(Records from a data collection)

<<<<

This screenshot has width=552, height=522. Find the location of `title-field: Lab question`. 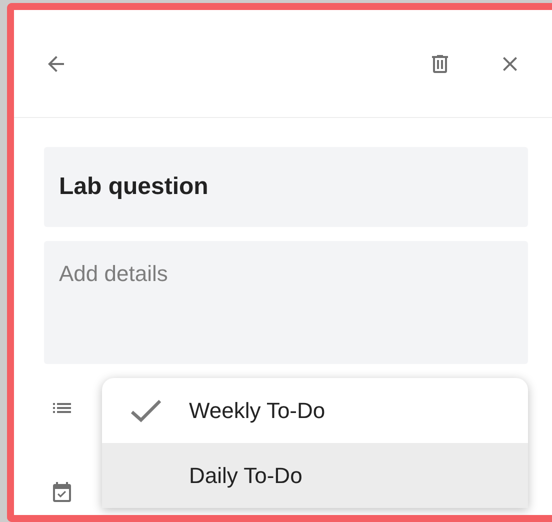

title-field: Lab question is located at coordinates (286, 187).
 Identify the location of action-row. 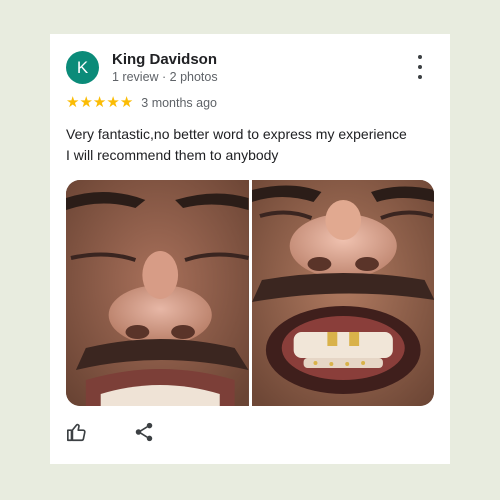
(110, 432).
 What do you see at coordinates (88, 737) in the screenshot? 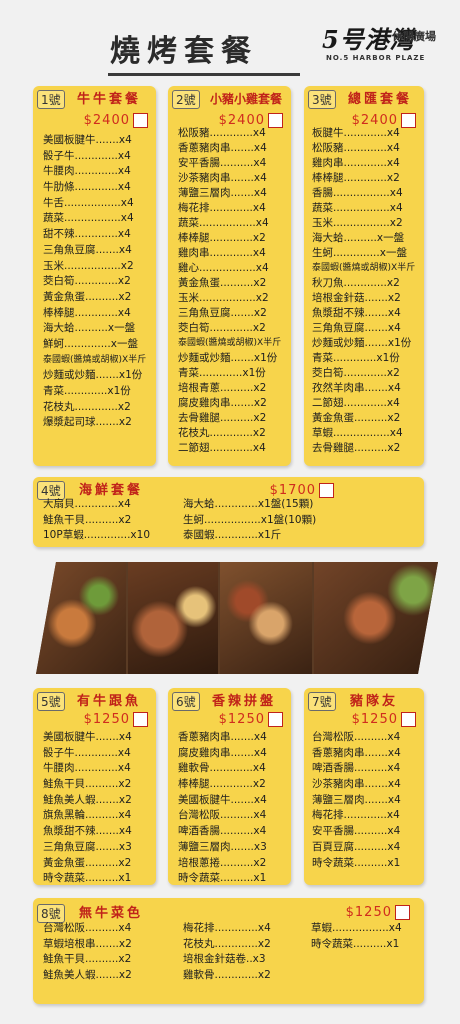
I see `list-item: 美國板腱牛.......x4` at bounding box center [88, 737].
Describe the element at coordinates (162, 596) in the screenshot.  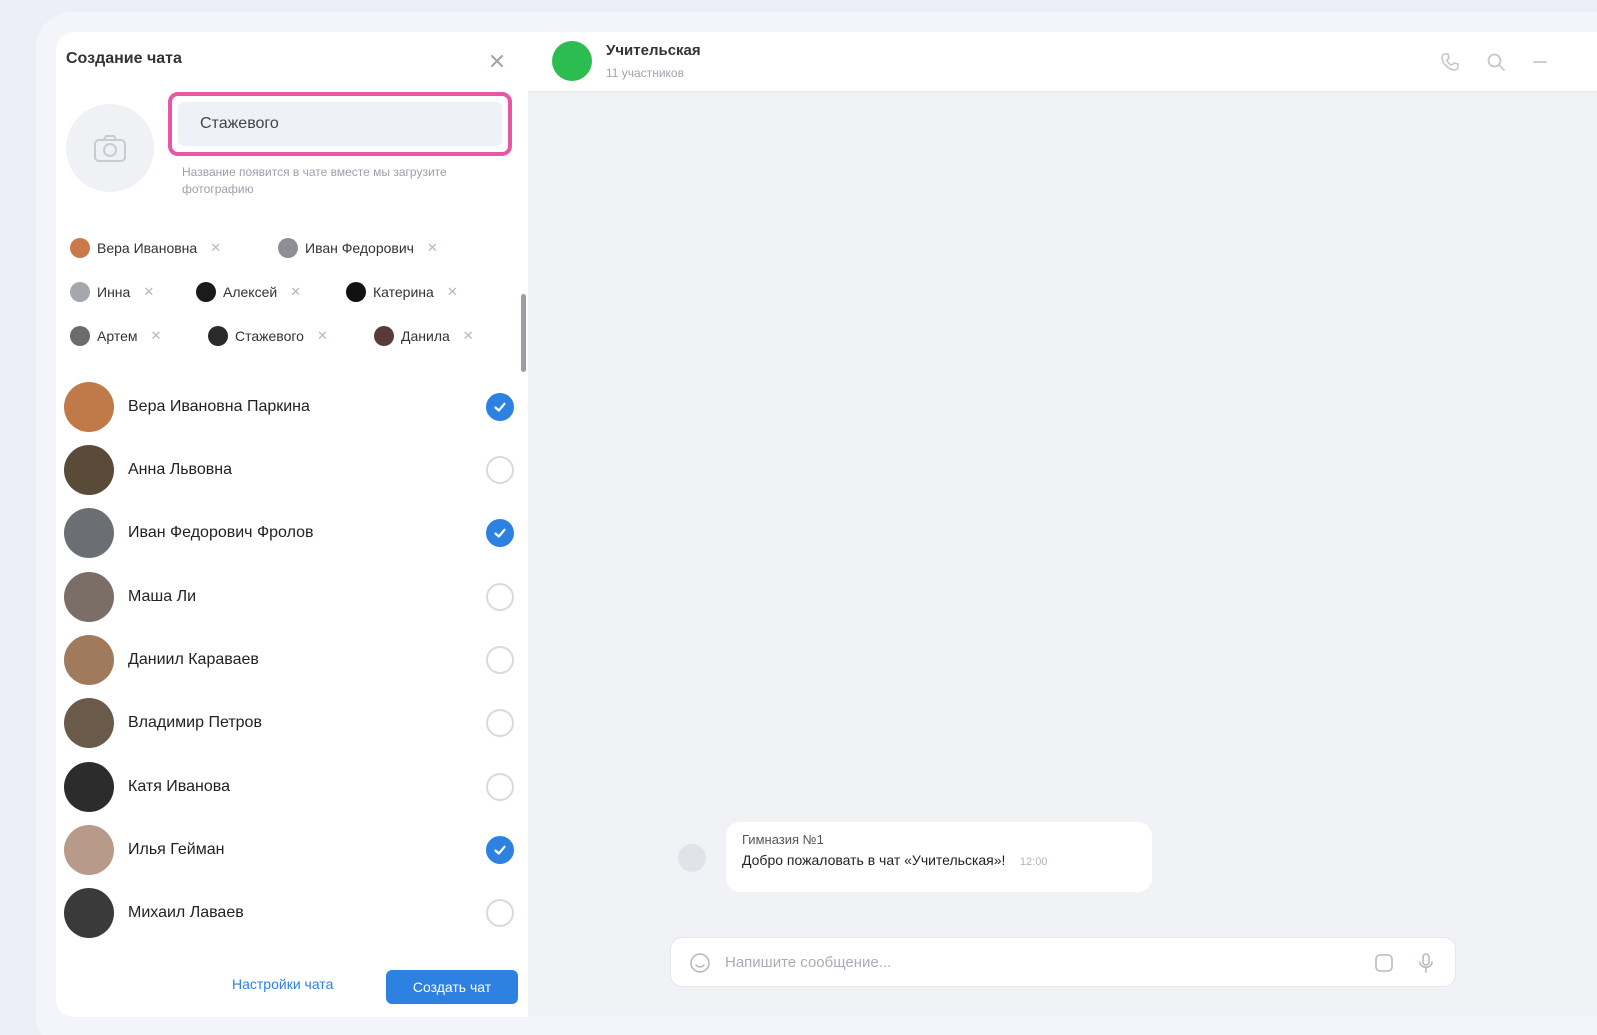
I see `contact-name: Маша Ли` at that location.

>>>>

_WORK REQUIRED:_ Can you reproduce every line above verbatim, omitting the pictures?

_REPLY TO THE TASK:_
This screenshot has width=552, height=522. Find the location of `title-field: Lab question`. 

title-field: Lab question is located at coordinates (286, 187).
 Identify the location of action-row. 
(110, 432).
 What do you see at coordinates (88, 737) in the screenshot? 
I see `list-item: 美國板腱牛.......x4` at bounding box center [88, 737].
Describe the element at coordinates (162, 596) in the screenshot.  
I see `contact-name: Маша Ли` at that location.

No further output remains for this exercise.